今回は個人事業者が災害によって受け取った保険金の税務上の取扱いについてお話したいと思います。
事業用資産の損失額を超える保険金の取扱い
事業を営んでいる場合の機械や不動産貸付業を営んでいる場合の建物が災害により、被害を受ける場合があります。
最近では、台風や地震による被害を受けたという個人事業主の方も多いのではないでしょうか。
さて、この被害を受けた場合は事業用資産の損失額として、必要経費に算入することができます。
損害額は経費として認めてくれるということです。
さて、火災や台風など災害に備えて保険を掛けていた場合に、その保険金を受け取った場合の取扱いがどうなるかということが気になる方もおられるのではないでしょうか。
保険金を収入で計上して、損失額を経費で計上しないといけないんじゃないか?
保険金は見舞金みたいなものだから非課税で損害額だけ経費に計上すればいいのではないか?
こんな風に取扱いに悩まれる方もいらっしゃるかもしれません。
どちらも正解ではありません。
2つの考え方の折衷案といったところでしょうか。
まず、損失額が保険金よりも多い場合は、損失額から受け取った保険金を控除した残額を必要経費と計上することになります。
収入と経費の両建てに近い考え方ですが、両建てはせずに保険金を控除した金額を計算して計上することになります。
では、損失額よりも多い保険金を受け取った場合はどうなるのでしょうか?
先ほどの考え方からいきますと、損害額を超える金額を収入で計上しないといけない感じがしますが、そんなことはありません。
損害額を超える保険金いわゆる保険差益については、収入に計上する必要はありません。
これは、損害保険契約に基づき支払いを受ける保険金や損害賠償金で、突発的な事故により資産に加えられた損害に基づいて取得するものに該当し所得税は非課税とされているからです。

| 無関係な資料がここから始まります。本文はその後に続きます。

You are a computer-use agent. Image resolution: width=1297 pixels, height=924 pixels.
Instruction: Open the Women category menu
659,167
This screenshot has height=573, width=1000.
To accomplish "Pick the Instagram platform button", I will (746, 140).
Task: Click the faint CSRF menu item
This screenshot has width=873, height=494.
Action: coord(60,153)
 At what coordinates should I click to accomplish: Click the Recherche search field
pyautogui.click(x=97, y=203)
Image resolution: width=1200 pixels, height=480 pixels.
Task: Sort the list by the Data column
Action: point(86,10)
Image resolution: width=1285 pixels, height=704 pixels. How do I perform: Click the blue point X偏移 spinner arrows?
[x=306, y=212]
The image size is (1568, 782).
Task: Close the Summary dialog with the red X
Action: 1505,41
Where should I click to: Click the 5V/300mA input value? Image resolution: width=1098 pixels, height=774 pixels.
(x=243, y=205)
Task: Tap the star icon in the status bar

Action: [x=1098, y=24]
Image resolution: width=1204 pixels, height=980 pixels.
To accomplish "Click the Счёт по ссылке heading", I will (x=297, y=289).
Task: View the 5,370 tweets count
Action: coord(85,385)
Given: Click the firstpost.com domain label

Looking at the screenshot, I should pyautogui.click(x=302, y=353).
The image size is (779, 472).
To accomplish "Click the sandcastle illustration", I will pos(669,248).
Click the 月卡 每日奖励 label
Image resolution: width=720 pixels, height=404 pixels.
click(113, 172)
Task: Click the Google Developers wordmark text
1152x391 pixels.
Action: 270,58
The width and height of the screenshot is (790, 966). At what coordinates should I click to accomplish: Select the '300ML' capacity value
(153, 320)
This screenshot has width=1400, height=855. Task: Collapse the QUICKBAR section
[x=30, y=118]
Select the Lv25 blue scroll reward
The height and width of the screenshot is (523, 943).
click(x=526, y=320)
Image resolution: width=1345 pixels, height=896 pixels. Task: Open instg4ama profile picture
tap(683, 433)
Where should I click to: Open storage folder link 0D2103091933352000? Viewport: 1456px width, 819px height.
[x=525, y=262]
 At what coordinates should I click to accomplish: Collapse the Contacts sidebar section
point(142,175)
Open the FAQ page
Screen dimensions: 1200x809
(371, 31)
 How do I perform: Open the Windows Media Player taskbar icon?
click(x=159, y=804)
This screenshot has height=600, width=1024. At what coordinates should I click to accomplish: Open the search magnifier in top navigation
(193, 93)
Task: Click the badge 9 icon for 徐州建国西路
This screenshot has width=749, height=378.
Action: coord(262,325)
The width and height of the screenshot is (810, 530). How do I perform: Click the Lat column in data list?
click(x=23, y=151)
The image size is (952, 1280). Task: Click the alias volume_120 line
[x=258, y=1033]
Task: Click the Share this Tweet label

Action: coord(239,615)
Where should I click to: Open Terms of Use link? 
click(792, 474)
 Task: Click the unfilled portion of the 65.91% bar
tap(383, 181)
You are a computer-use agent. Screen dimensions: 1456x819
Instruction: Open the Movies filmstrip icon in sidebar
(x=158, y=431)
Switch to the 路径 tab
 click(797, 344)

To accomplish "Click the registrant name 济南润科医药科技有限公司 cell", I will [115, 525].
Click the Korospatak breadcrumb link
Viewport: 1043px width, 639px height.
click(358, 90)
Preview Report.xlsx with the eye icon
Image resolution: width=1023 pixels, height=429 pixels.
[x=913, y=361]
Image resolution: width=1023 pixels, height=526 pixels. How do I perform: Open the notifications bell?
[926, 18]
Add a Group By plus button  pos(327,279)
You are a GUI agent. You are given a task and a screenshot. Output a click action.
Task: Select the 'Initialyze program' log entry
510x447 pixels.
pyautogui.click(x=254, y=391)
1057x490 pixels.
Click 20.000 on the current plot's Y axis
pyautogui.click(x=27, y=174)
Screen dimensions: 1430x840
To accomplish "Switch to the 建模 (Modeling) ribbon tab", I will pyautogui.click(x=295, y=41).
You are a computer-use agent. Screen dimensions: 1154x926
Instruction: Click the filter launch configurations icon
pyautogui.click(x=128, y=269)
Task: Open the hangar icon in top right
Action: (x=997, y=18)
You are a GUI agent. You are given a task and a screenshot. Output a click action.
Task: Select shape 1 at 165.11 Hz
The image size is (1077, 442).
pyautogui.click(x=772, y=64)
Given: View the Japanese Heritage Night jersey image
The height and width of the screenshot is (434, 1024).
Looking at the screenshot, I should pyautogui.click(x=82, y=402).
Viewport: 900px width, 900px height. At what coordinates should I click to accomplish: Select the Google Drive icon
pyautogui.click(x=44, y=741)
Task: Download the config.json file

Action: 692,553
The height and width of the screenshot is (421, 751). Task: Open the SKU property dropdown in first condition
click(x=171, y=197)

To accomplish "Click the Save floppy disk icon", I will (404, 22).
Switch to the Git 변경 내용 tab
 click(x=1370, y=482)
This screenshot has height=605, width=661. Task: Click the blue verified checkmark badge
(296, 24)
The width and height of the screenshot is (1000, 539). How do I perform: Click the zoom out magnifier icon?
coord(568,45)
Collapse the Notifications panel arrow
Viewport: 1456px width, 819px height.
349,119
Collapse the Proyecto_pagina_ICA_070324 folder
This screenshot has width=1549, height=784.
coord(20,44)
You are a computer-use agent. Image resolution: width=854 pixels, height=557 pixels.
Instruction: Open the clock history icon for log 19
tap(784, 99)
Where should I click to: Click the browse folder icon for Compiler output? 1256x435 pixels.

このように、災害により被害を受けて保険金を受け取った場合の取扱いについては注意が必要です。
取壊し費用や除却費用を支払った場合の取扱い
災害による損失を受けた場合に、その資産について取壊しや処分するために、さらに経費を支出する場合があります。
そんな時に、保険金を受け取っていた場合にどういった取扱いになるのか事例で見ていきたいと思います。
火災により工場用建物が全焼し、保険金1,000万円を受け取った場合。
建物の帳簿価額 500万円 取壊し費用 300万円
このような場合では、建物の損失額の計算と取壊し費用の計算は別個で計算することになります。
まずは建物の損害額の計算です。
建物の損害額は、保険金で補填されることになるので必要経費として計上できる損害額はなく、保険差益500万円(1,000万円ー500万円)についても非課税として収入に計上する必要はありません。
そして、取壊し費用300万円については、別個の計算となるため必要経費として計上することができます。
保険金は保険の対象となるものの損失額の補填と考え、取壊し費用については、保険金で補填されたと考えることはしないということです。
まとめ
個人事業者が災害により保険金を受け取った場合の取扱いについてまとめてみました。
災害に合うことは、めったにない(最近では台風など多いかもしれませんが…)ので、保険金の取扱いに注意しましょう。